Consequently, it needs to be what it needs to be & so to make it emotionally true, the upbeat side needs putting on hold this time: offering a very different dynamic to most of the rest of the repertoire, one would hope that not only will live audiences respect the song for its truth, but also appreciate the change in mood & emotion at the part of the set in which it appears.

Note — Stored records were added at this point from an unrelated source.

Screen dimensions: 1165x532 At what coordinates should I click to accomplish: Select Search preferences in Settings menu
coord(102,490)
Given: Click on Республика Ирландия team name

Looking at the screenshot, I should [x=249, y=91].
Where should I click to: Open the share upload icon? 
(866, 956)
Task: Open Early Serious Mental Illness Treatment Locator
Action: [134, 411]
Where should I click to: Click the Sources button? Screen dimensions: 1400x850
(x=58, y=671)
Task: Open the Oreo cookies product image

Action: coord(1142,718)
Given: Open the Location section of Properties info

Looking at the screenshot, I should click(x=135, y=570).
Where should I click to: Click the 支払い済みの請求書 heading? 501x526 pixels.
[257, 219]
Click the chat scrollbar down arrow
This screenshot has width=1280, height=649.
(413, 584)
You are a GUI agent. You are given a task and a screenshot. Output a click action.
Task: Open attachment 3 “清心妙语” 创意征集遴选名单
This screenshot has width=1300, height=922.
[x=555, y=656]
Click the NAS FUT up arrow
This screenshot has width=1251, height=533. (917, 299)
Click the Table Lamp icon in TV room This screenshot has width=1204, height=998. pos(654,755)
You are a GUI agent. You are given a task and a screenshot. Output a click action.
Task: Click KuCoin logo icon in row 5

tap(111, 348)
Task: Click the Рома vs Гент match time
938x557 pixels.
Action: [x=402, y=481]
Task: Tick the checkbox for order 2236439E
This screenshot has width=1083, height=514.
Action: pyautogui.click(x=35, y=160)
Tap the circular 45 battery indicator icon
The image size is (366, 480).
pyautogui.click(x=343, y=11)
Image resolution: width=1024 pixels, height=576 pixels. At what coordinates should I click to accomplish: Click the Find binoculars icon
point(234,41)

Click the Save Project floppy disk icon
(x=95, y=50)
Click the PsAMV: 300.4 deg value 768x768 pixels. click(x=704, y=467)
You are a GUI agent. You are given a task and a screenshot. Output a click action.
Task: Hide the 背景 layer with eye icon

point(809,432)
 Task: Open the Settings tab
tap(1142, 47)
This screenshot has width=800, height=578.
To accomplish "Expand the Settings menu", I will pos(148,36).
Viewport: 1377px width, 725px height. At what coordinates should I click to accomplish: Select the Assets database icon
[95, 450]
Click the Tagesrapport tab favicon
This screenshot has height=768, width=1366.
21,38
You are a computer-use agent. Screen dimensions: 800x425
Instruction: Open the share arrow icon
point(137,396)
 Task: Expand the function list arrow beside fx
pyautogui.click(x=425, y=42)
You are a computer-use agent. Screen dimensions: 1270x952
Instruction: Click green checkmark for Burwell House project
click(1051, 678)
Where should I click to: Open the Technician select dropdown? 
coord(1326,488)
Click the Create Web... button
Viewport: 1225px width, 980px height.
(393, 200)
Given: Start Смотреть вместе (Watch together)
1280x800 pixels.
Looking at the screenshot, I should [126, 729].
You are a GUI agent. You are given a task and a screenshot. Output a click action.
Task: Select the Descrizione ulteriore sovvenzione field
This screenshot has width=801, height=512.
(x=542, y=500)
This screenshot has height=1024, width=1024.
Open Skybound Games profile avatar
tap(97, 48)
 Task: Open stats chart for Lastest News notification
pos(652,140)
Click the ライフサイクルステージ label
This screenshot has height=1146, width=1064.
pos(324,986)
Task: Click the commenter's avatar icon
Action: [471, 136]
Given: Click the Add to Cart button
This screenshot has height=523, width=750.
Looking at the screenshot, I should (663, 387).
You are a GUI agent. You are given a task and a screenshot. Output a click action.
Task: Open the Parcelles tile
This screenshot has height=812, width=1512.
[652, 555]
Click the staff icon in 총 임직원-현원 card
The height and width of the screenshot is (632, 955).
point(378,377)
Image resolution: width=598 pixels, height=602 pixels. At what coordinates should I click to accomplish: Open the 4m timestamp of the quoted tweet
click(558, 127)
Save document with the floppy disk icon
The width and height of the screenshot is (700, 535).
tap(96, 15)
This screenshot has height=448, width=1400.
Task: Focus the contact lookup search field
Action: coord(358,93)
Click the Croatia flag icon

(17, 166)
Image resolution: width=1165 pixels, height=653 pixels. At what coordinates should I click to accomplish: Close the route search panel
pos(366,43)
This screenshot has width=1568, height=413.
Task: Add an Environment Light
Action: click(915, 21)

The song is a fragile ballad in format: although about "grief & loss", Rob also intends it to leave "a message of hope and resilience shining through": in fact when he sent it me, he actually described it as "motivational" and felt that it could imbue the listener with a sense of peace. Thus it needs to be taken perhaps as an emotional narrative of a journey through the realities of loss via therapy to finding a way to process such feelings as positively as the circumstances permit. Hence the pastoral quality to "Orchards" ("You told me life is an orchard/And the tears that are forming/ Will help it grow"). The song does grow like the orchard of the title: both the instrumental arrangement & the number of voices. This adds to the sense of optimism but also, with the choir effect, something appropriately spiritual is evoked also, as is the reminder of the Chasing Deer creed that we are, ultimately, not alone in this world.